I wrote this for a friend struggling to get over an ex who never quite put himself out of the picture.
He never quite leaves you. Absent always but never gone. Left behind in little traces: the push of a like button, the beep of a snap. He never says anything. Nothing real or lasting. Just these little moments.
They could mean something, if he wanted you. They hold the promise of what you dream of. In your hands, they would those lovely little blasé moments shared between lovers, signifiers of actual love. Moments just for you that he shares as he smiles fondly, thinking of the way your hair stuck up when you blinked awake in his arms. Moments that say I’m thinking of you, wanting you, that you’re part of my world. Moments you can’t be part of, sent to remind you that he wishes you were there, too.
These aren’t that. None of them are a cry for you. You yearn for that cry in this long wait of nothing. He should tear himself apart to realise what he’s lost and come grasping to retrieve it. But could you even give him that, now? Your memories are so merged with disappointment and longing, yet still you hover, waiting, hoping, from some lonely desperate place inside you.
He doesn’t see you. He never has. You’re a follower. A liker.
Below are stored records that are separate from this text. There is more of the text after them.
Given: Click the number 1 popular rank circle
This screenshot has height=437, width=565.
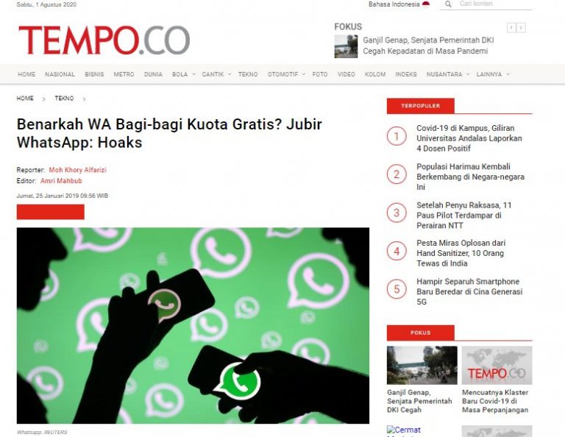Looking at the screenshot, I should (x=397, y=136).
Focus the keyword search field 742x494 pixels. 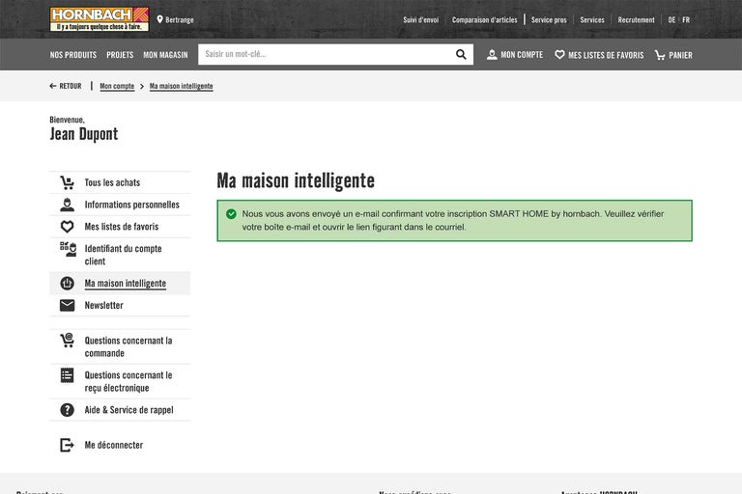point(324,55)
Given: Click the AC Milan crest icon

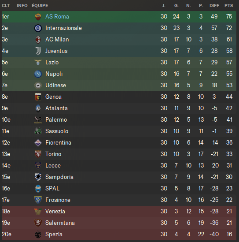Looking at the screenshot, I should tap(38, 40).
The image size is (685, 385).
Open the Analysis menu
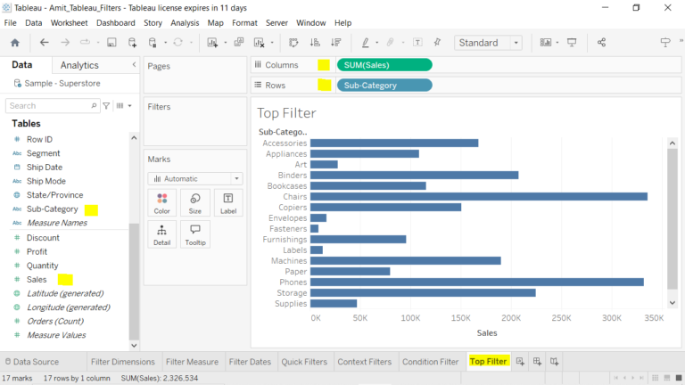point(185,22)

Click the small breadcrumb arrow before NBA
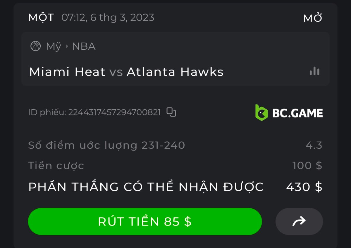tap(67, 46)
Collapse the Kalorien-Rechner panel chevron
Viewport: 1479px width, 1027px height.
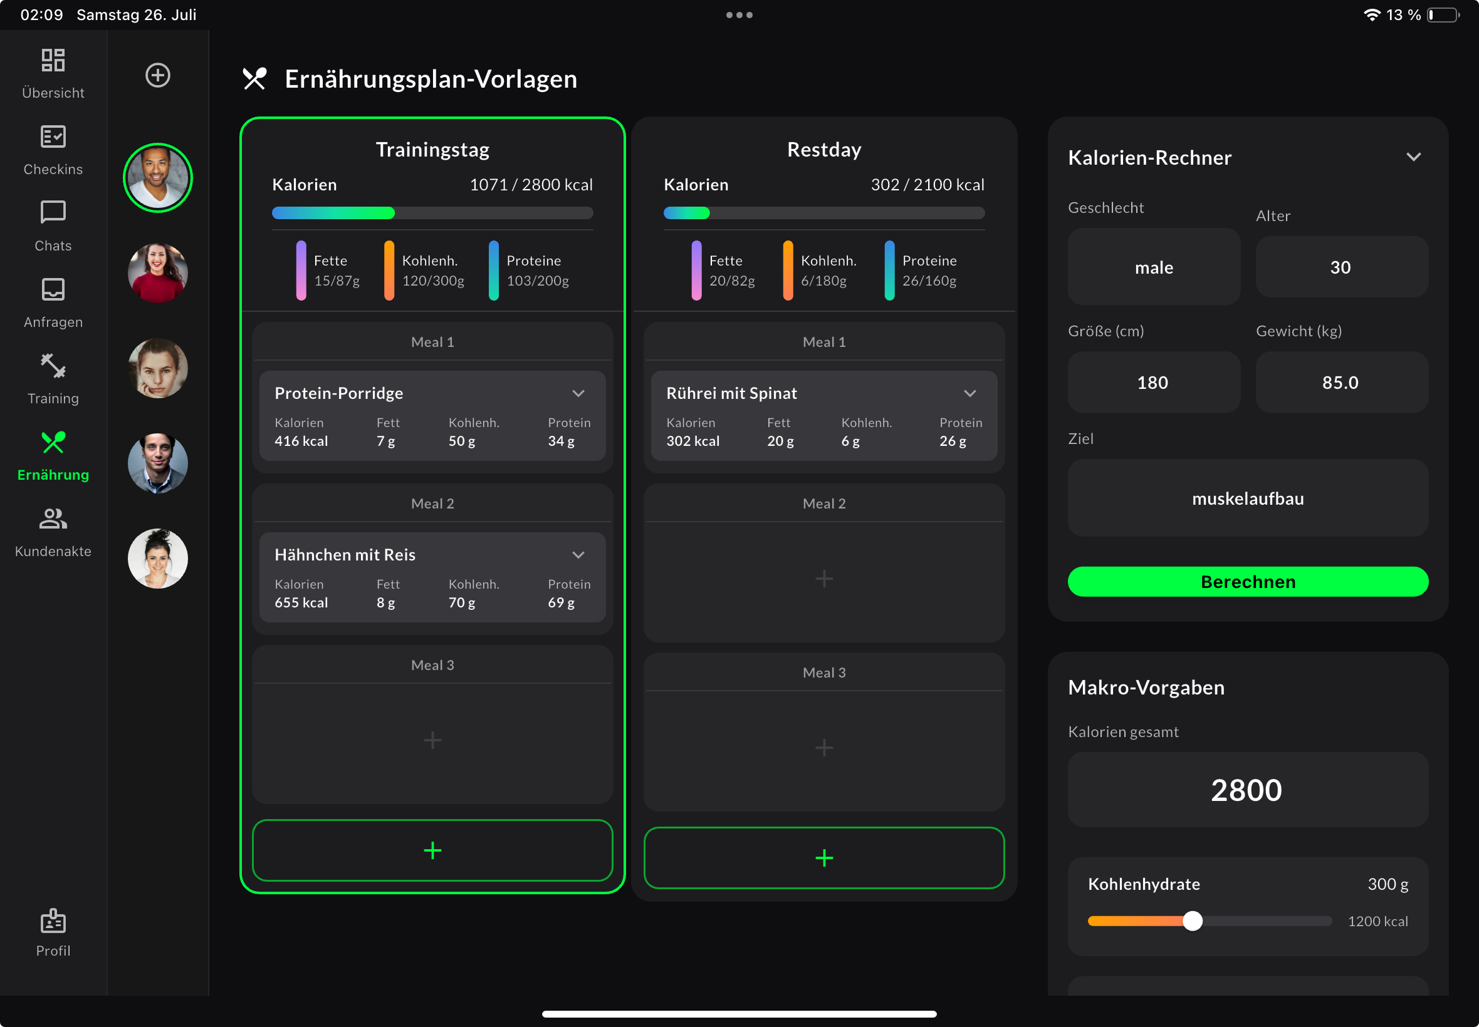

A notch on his Facebook belt, relegated to the relentless emptiness of his ego. You’re too nice to blame him for that. You’ve seen his darker moments, and his better ones. You’ve seen how real he can be. And love is supposed to fix that, isn’t it? It’s supposed to soothe and heal. The power of it should force him into the light of it, to a place where you can feel wanted.
But he doesn’t want your goodness. He’s not ready for it. And you can wait a whole lifetime for someone to receive the good in themselves, for the big moment to come when they turn to you and say the words you’ve longed to hear. Or for some sort of vindication, at the very least.
But some moments never come, and waiting is just a cage you build for yourself, blocking you from receiving the good that others see in you.